There are dozens if not hundreds of "examples" of this - any JACK client with a GUI.
But to get an idea of the basic idea, take a look in the JACK example clients and/or tools. jack_capture would be a good place to start, since it faces the problem of handing over incoming (audio) data to another thread.On Sat, Oct 19, 2013 at 3:08 AM, Craig Bakalian <craigbakalian@xxxxxxxxxxx> wrote:
Hi,On 10/18/2013 11:12 PM, Paul Davis wrote:
On Fri, Oct 18, 2013 at 11:04 PM, Craig Bakalian <craigbakalian@xxxxxxxxxxx> wrote:
Hi Paul,
Okay, I have a design flaw. I am the only one who uses this app, so no harm done. But I am still confused by the conversation here. If I cannot use gdk_threads_idle_add() then what can I do.
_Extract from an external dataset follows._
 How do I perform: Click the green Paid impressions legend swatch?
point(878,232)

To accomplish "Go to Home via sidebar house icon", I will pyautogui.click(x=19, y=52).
I am confused because, I imagine, anticipate that creating a thread in the jack callback and running it calling an function that inserts text into a textbuffer will not work because I can only act on the main thread?
A simple code example of a solution would be helpful.
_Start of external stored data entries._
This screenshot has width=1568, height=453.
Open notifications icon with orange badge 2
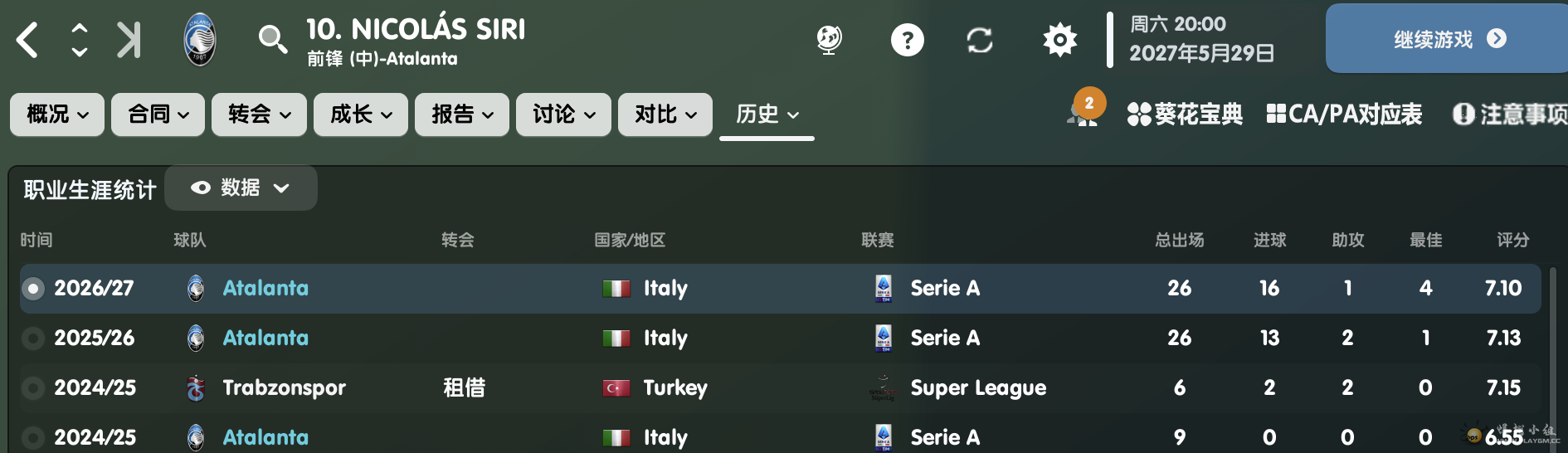point(1083,109)
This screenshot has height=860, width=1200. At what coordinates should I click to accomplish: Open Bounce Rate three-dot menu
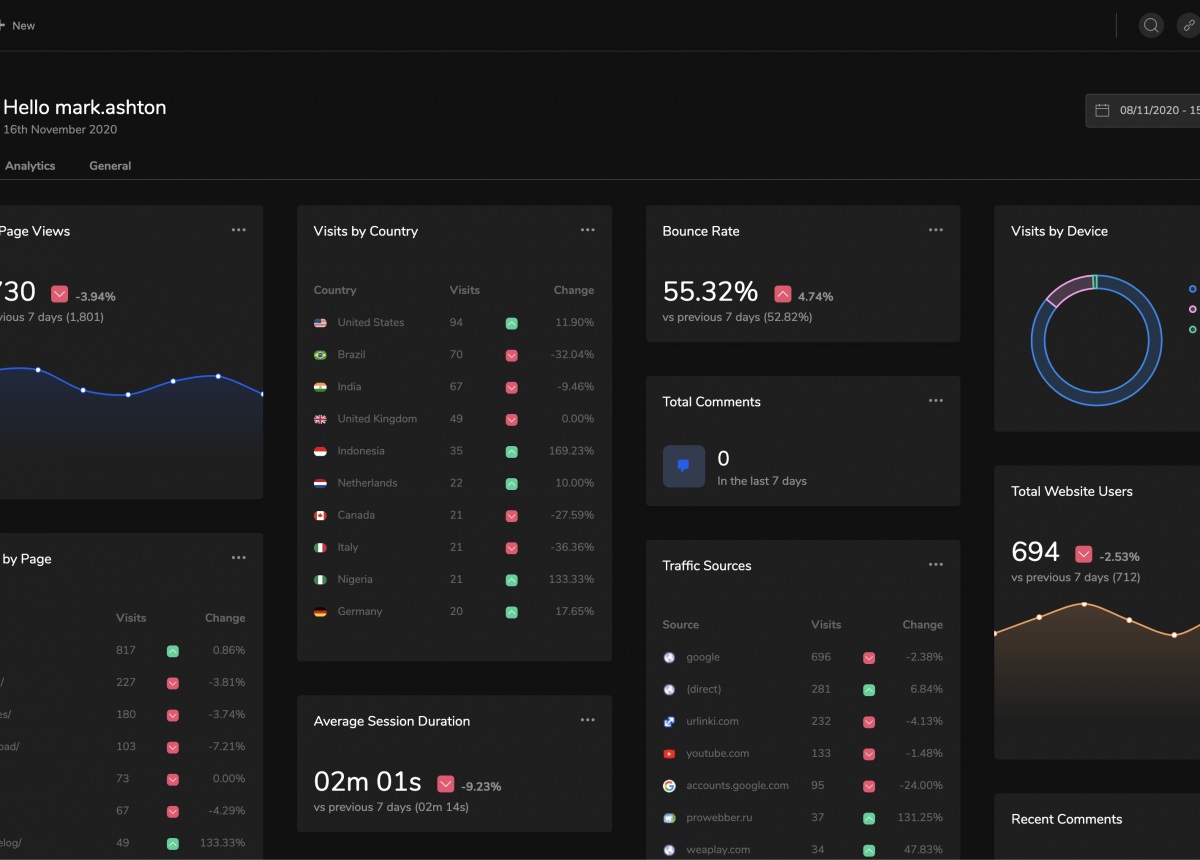coord(935,230)
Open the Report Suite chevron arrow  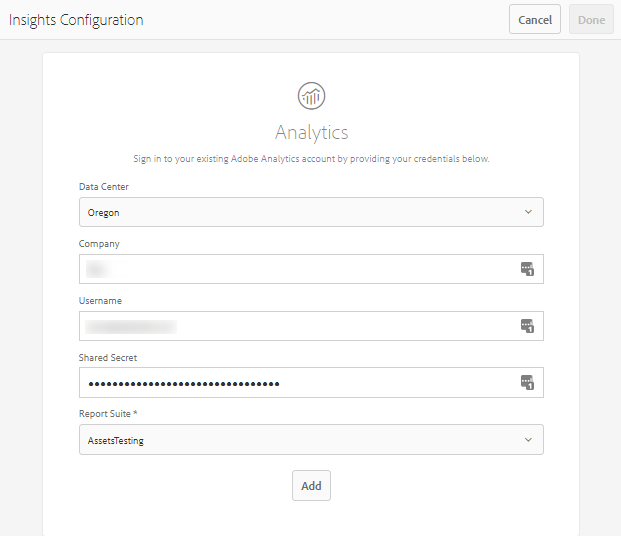click(x=528, y=440)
all GTK GUIs should be unithreaded anyway.
from the JACK callback, queue whatever data you want in to jack_ringbuffer_t (which is a single-reader, single-writer lock free object), then use a semaphore to signal some other thread. easier than a semaphore, but not quite as RT safe: write to a pipe. the GUI thread can add the other end of the pipe to its event loop so that it will wake up when writing is done.
--p
Is there a code example that does what you are saying? Forgive me, I still don't understand what you are saying. Are you telling me to write data to a pipe in the JACK callback? If so, how do I get the pipe to send data to a GtkTextBuffer?